A visit to Duitama, Colombia, gave Trufi president Christoph Hanser the chance to use a Trufi app for the first time in an unfamiliar city — as a stranger in town.
Christoph is in Colombia spending a sabbatical away from Hamburg, Germany. Duitama is home to the BusBoy app, which is based on Trufi code. Importantly, Duitama is also home to our student OpenStreetMappers known as the “Duitama Mapping Stars,” as well as our business development manager, Leonardo Gutiérrez.
VIP Treatment
Christoph’s reception in Duitama was celebratory. He met several of the Mapping Stars, and Sergio Andrés Peña, Principal of Salesiano College, where Leonardo teaches mapping. They welcomed “the president of Trufi” into their classroom, and were proud to show off their work and their commitment to enabling sustainable mobility in the department of Boyacá.
When it came time to leave Duitama, Christoph turned down a ride to the bus terminal. Instead, he pulled out his phone and used BusBoy to guide him.
First-Time User Experience
This was the first time Christoph had used a Trufi app in a city he didn’t already know well. In Cochabamba, Bolivia, where the original Trufi app was born, he had been living for some time before the app was started. In Hamburg, as a native and cycling advocate, he initiated our bike app Nicht ohne mein Rad (Not Without My Bike).
Duitama was different: With no mental map of the city, he relied entirely on the app — and helpful locals.
Christoph found the app to be almost right, but not quite. “Points of interest were missing,” Christoph said, “and only bus 5A goes to the central station. But at least it showed me bus 5 and 1, which was exactly what I could use from the crossing where I started.” A food vendor confirmed what the app suggested: “You can take 5A and 1.” The ride worked perfectly. “It was like typical Trufi experience.”

With BusBoy and helpful strangers, Christoph made it to the terminal using city buses: busetas. From there, he would continue on to Tunja and Sáchica on the inter-city buses: flotas.
Flotas Interruptus — Mobility in the Countryside
Christoph’s trip highlighted challenges that extend beyond the current scope of BusBoy, which currently only serves the cities of Duitama and Sogamoso in the Boyacá department.
Waiting for the 3-hour inter-city bus in Sáchica, he joined a small group of travelers who had already been standing by for 15 or 30 minutes, unsure whether a bus would arrive at all. They all had smartphones, but no app to help them with inter-city flotas.
Some used their phones to call known drivers directly. A woman approached a taxi driver to ask if he could take them to the next town.
“The taxi was too expensive, and there was no other bus,” Christoph recalled. “We didn’t know where the bus was or if it would come at all. In the countryside you really depend on the bus, because unlike in the city, you don’t have other options.”
This anxiety is a mobility reality for millions of people in the global South. It underscores why access to reliable, safe, and equitable mobility is more than convenience: it is a foundation of social equity and development.

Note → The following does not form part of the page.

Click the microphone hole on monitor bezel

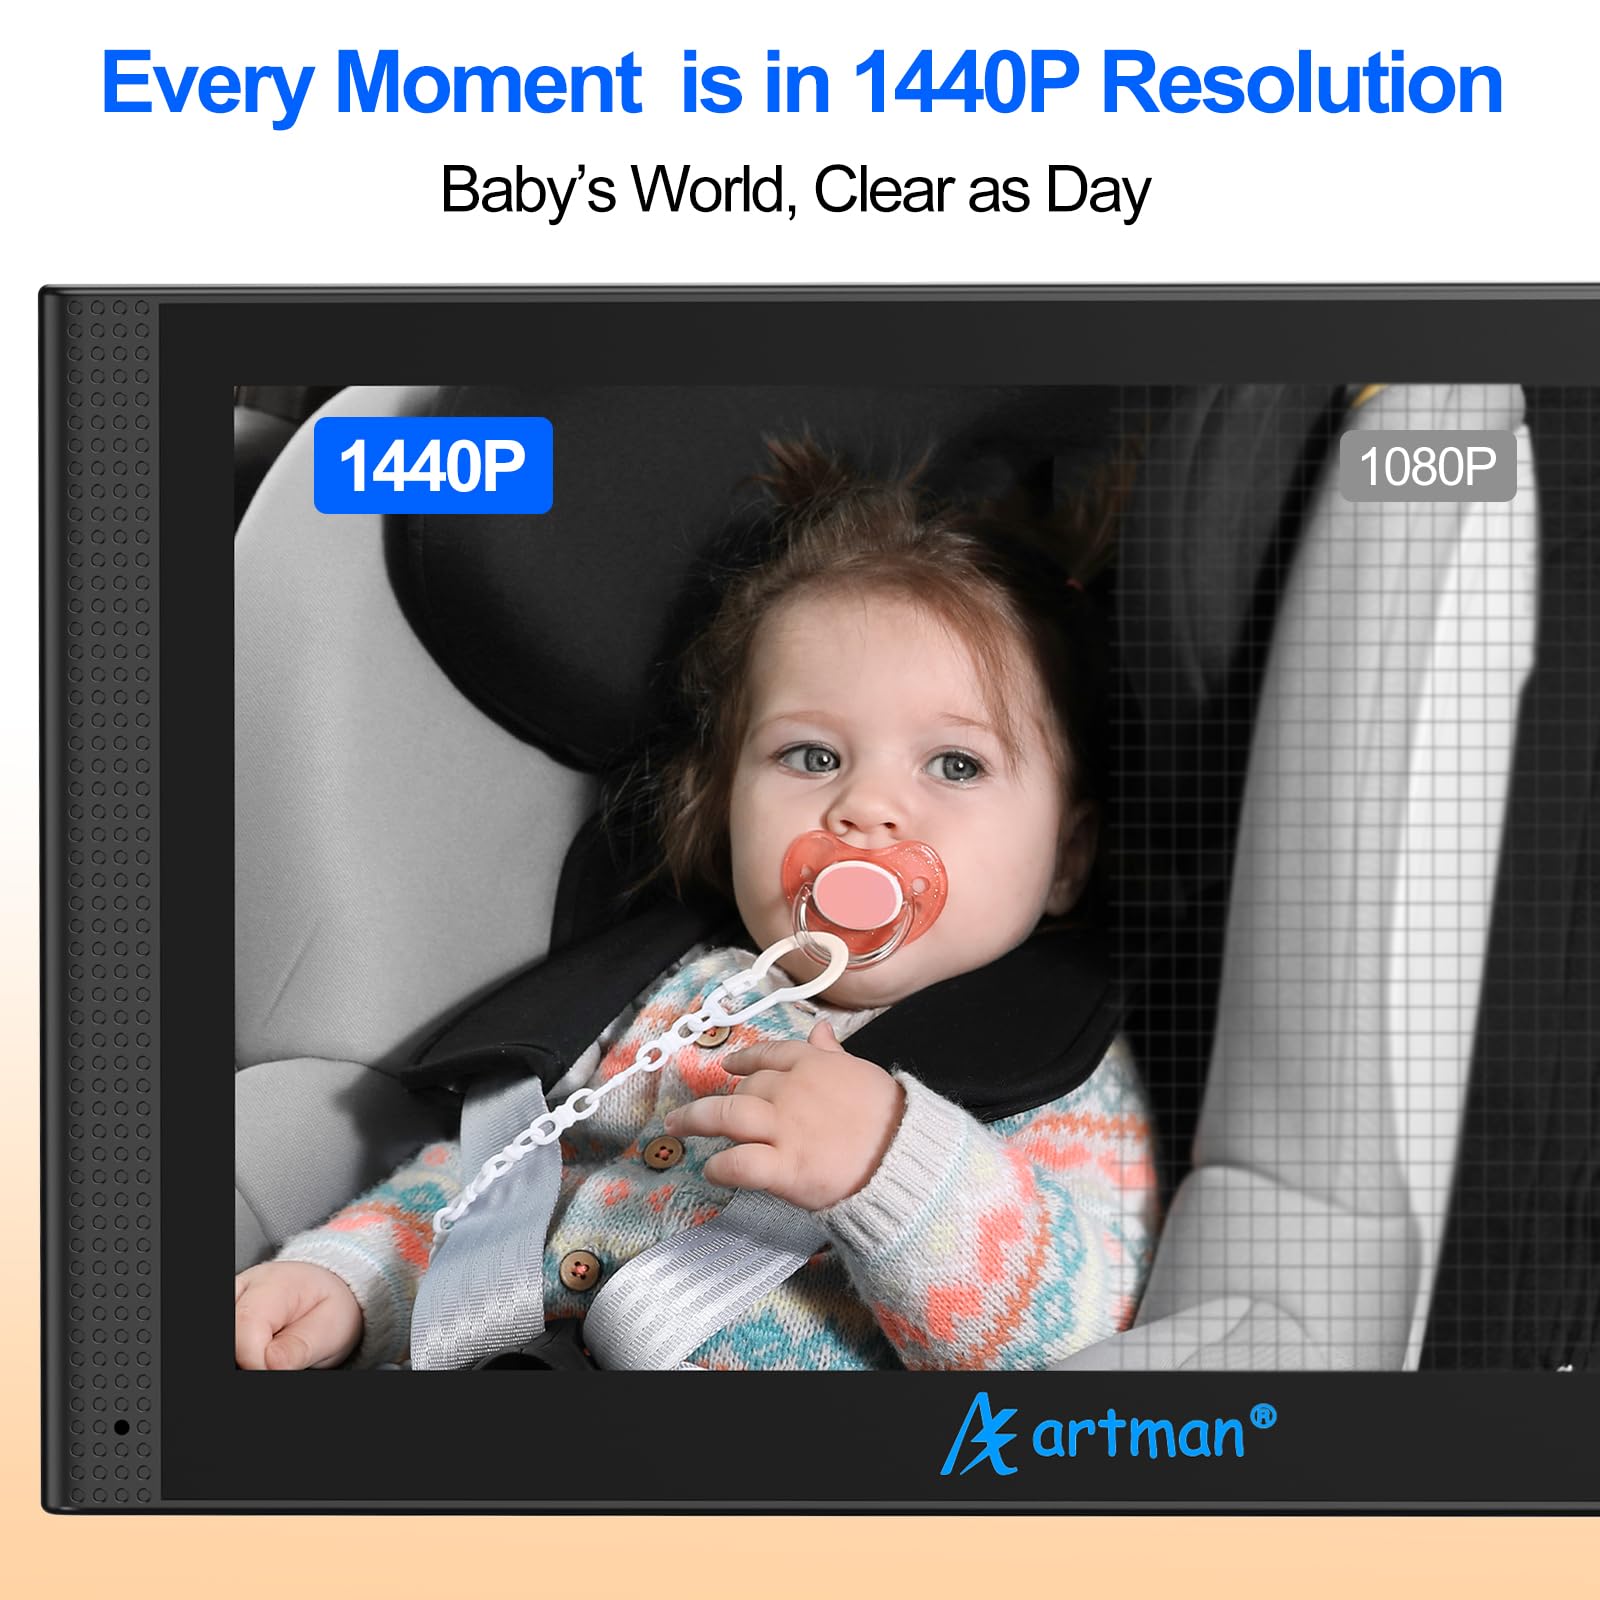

Eventually the bus arrived.
Trufi’s Work Can’t Stop at City Limits
First-hand experiences like these are why Trufi doesn’t just build apps from existing datasets. In many cities, those datasets don’t exist. Routes, schedules, and stops need to be mapped — often for the very first time — so that communities can gain access to trustworthy information.
Our presence in Duitama is part of that process: digitizing informal transport networks, and making the networks visible to apps, planners, researchers, and innovators.
Christoph’s trip reinforced that the work cannot stop at city limits. Rural areas and small towns are just as dependent on public transport, often more so. Future development of BusBoy and other Trufi tools must include flotas — the inter-city buses — alongside city busetas. GPS tracking, real-time location data, and community-informed mapping are the way forward.
Public transport should be attractive, affordable, safe, and sustainable for everyone, whether in Hamburg, Cochabamba, Duitama, or the pueblos of Boyacá. Apps such as BusBoy show what is possible — but real-world tests as travelers remind us how much work is still to be done.